Path: utzoo!utgpu!jarvis.csri.toronto.edu!cs.utexas.edu!swrinde!zaphod.mps.ohio-state.edu!brutus.cs.uiuc.edu!apple!vsi1!daver!mips!winchester!mash
From: mash@mips.COM (John Mashey)
Newsgroups: comp.arch
Subject: Re: Error in Posting of SPEC numbers on IBM systems
Message-ID: <36426@mips.mips.COM>
Date: 24 Feb 90 02:41:25 GMT
References: <36189@mips.mips.COM> <14900004@hpdmd48.HP.COM>
Sender: news@mips.COM
Reply-To: mash@mips.COM (John Mashey)
Organization: MIPS Computer Systems, Inc.
Lines: 92

In article <14900004@hpdmd48.HP.COM> sritacco@hpdmd48.HP.COM (Steve Ritacco) writes:
>Ok, let's talk some architecture stuff.

>Why is it that the RIOS has a bigger data cache than instruction cache?
>This defies conventional wisdom.  Data caches are less effective than
>instruction caches and are usually made small because their hit ratio
>doesn't increase with size as rapidly as instruction cache.  If I had to
>guess what is going on, I would guess that access to the I-cache is
>very wide, to suport super-scaler, so they crammed all they could on
>the CPU chip.  This seems to be pretty effective.  IBM has shown the
>super-scaler architecture works, which up to this point I wasn't convinced
>of.  The benifits are tangible.  A 20MgHz CPU with 8K I-cache and 32K
>D-cache SPECmarked at 22.something.  That is quite impressive.  The R3000
>which to date seemed the most efficient CPU/system implementation has
>been displaced for the moment.

1) Super-scalar works, at least for getting at more of the low-level parallism
of FP code.  This is clearly shown by the IBM systems.
2) It's not clear that it works, or their specific case works.
This might be:
	a) Compilers will get better (likely) for integer.
	b) Compilers will get better, a lot (unlikely) for integer.
It is alwasy possible that there's a whole lot of mileage to be gained,
but past experience says to doubt it; it's not like this compiler technology
is a raw new technology: IBM has been doing excellent optimization for
a long time.  Certainly, our experience has been that most of the
micro-level scheduling improvements over the last few years ahve been more
in the FP area, than in the integer area.  Anyway, I'd council keeping
an open mind, but I'd also advise not just believing what some IBM
marketing guy says "Oh, we haven't really taken advantage of that.",
that it's going to get magically better.  On the other hand, if one of their
good technical folks like Marty Hopkins says there's a big jump coming, then
one should pay serious attention.

3) In general, this does raise an interesting issue, which is comparing
cache sizes.  Some people build smaller, special-purpose, N-way-set-associative
caches; some people build various-sized, direct-mapped caches from standard
SRAM.  Both ways are legitimate, and there are various tradeoffs in terms
of power, space, and cost.  One thing to be careful off is saying
that something did it with a small cache, because one would also want
to know how much a special-purpose cache chip costs, also.....
I don't claim to be unbiased: I like using standard SRAMs, because they
always get cheap, and so far, I think that chip costs argue with me,
but there are legitimate reasons for doing it the other way, too.
Of course, we're not likely to know for sure the cost of the IBM chips,
so it's not so easy to compare.

Note, just in case anyone is misled by the following, there is no
announced product from MIPS called an R4000....

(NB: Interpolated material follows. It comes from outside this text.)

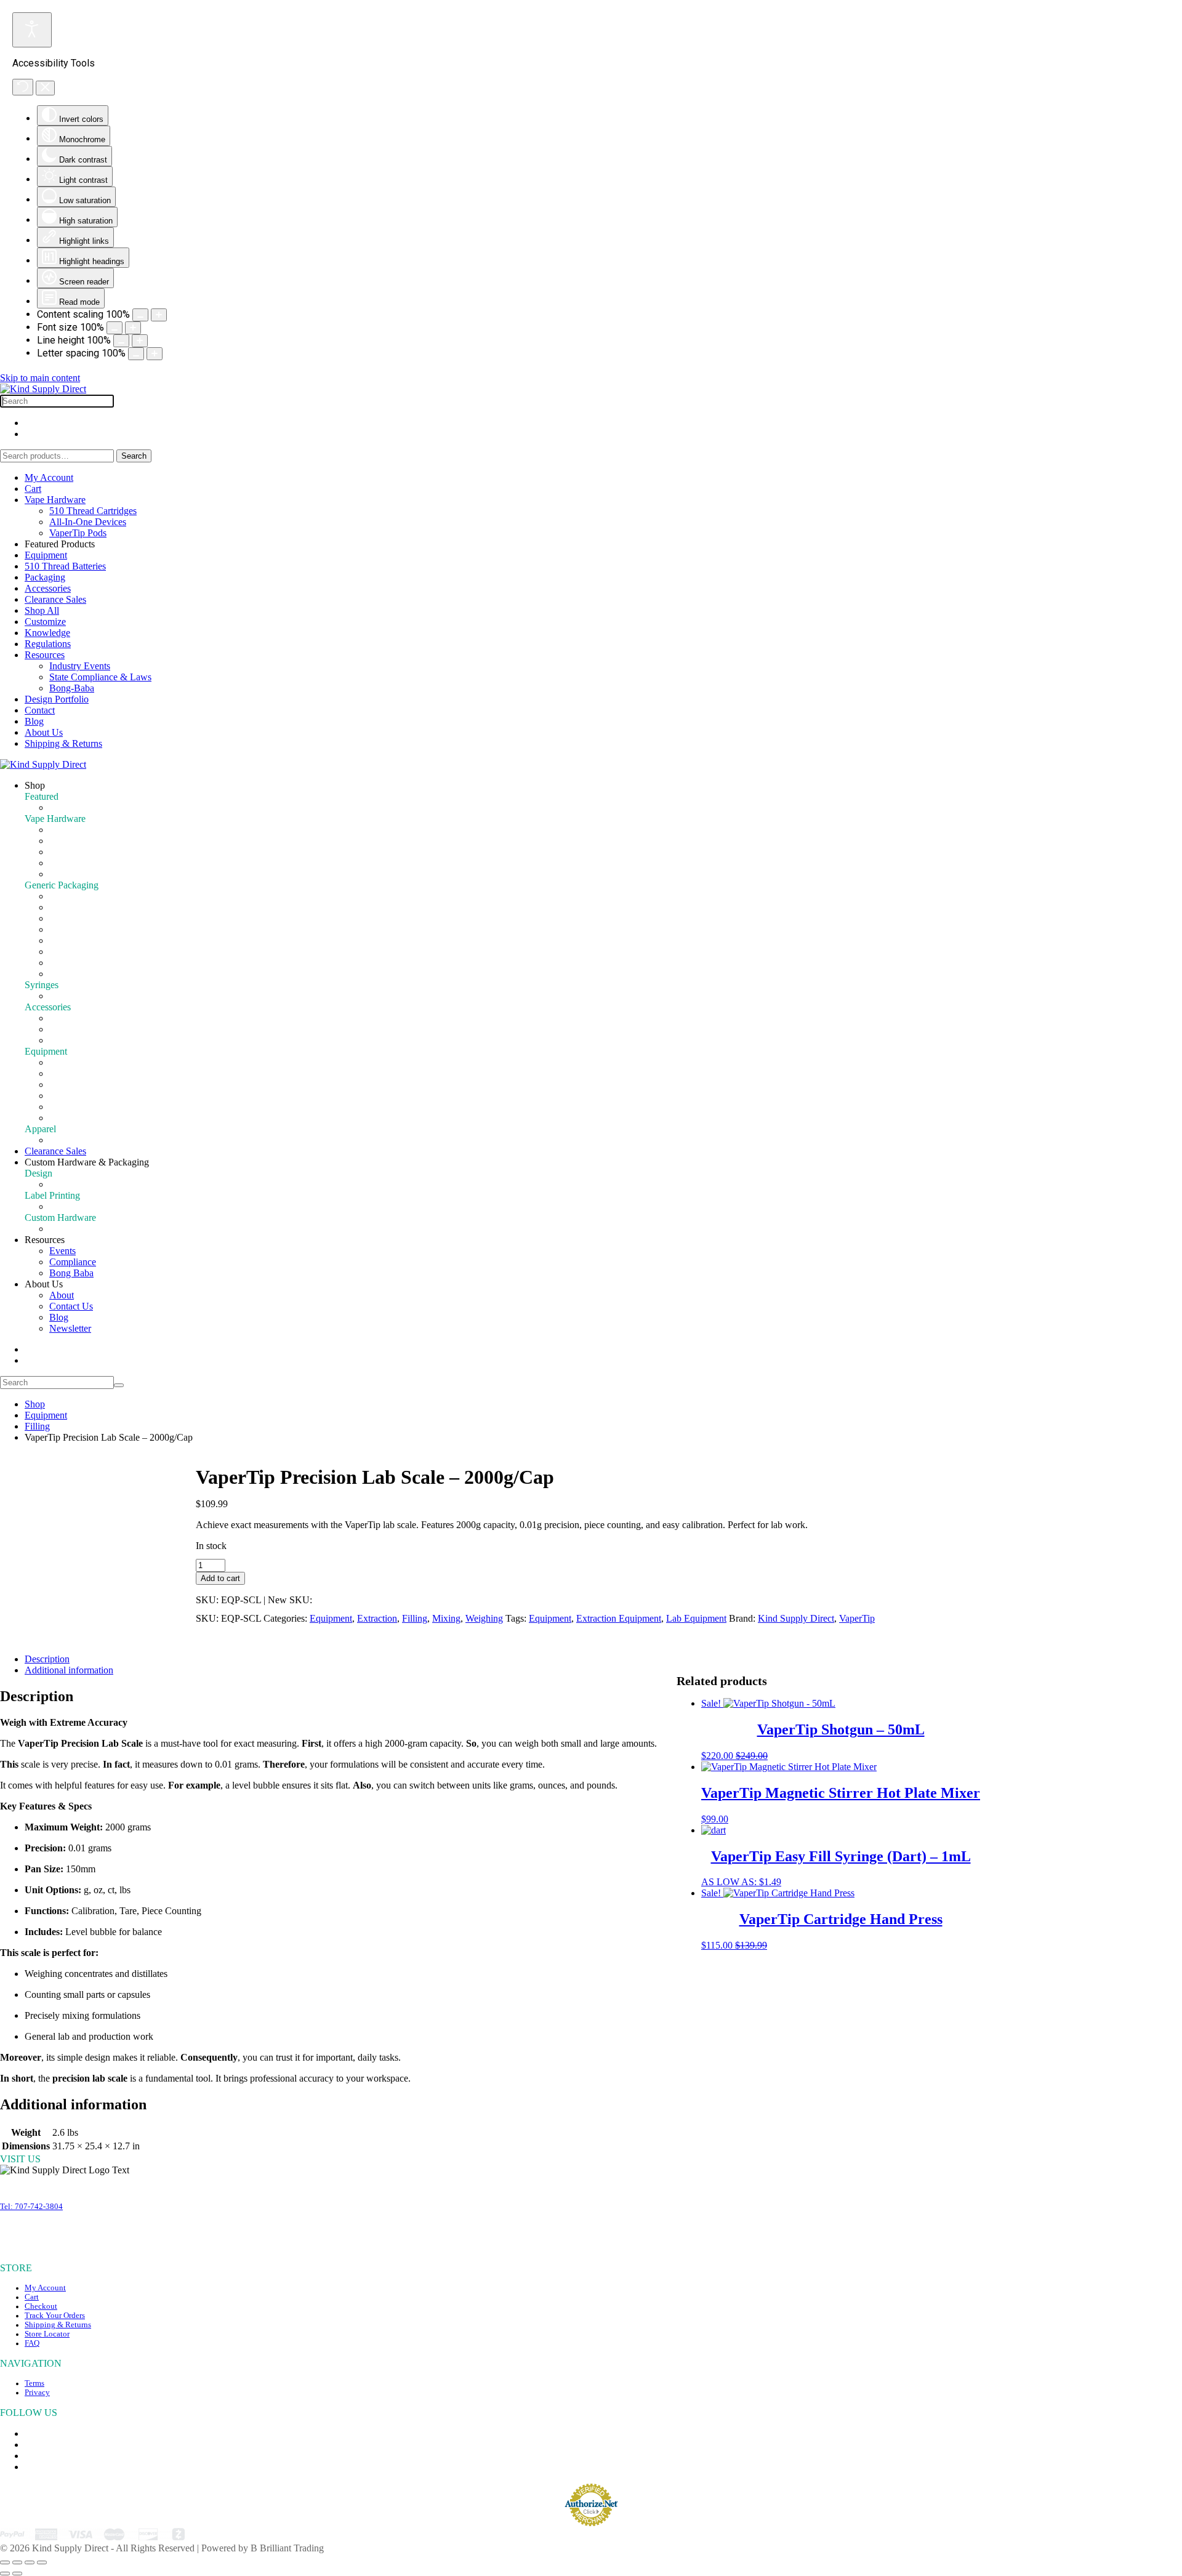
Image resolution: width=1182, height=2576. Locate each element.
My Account (49, 477)
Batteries (66, 852)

>I don't doubt that the R4000 will out-perform RIOS, there is one thing
>that I wonder about though.  Will the R4000 out-perform RIOS brute force
>that is high integration and very high clock speeds, or will it beat
>it by providing greater architectual efficiency?  The only SPARC imple
>mentations that beat mips have a major clock speed difference (not to
>mention higher implemenatation cost).  One other concern is the hype
>associated with super-scaler.  In the EE-Times article someone from
>mips stated that the R4000 was going to be super-scaler.  That's the
As far as I know, no one from MIPS, who knows, has ever publicly said
that it would be super-scalar (or that it wouldn't).  What we generally
say is: there are various flavors of multiple-issue machines: superscalar,
superpipelined, and VLIW (or maybe, short VLIW, which is what I'd call
the i860 and DN10000, sort of), and that anybody who wants to be competitive
in the current round of chips needs to do one of these, and that of course
we've been working on this for several years, and are familiar with the
variations, and are doing one, or some combination, but that we
explicitly refuse to disclose which flavor we're using in the
R?000.  At some panel session within the last year or so, I commented
that architectural simulation is a necessity, because this area was far beyond
human intuition.  I said, for instance, that we'd
burned huge numbers of cycles simulating the effects of being able to
do various pairs of instructions simultaneously, and comparing results,
and that we'd been thinking about "supersonic" pipelines for years.

	Actually, what I think has happened is that super-scalar has become
	like RISC.  I.e., for a while, lots of people got convinced that
	if something had register windows, that was RISC.  Right now,
	almost anything with an aggressive pipeline gets called super-scalar,
	because for most people, the implementation nuances are irrelevant.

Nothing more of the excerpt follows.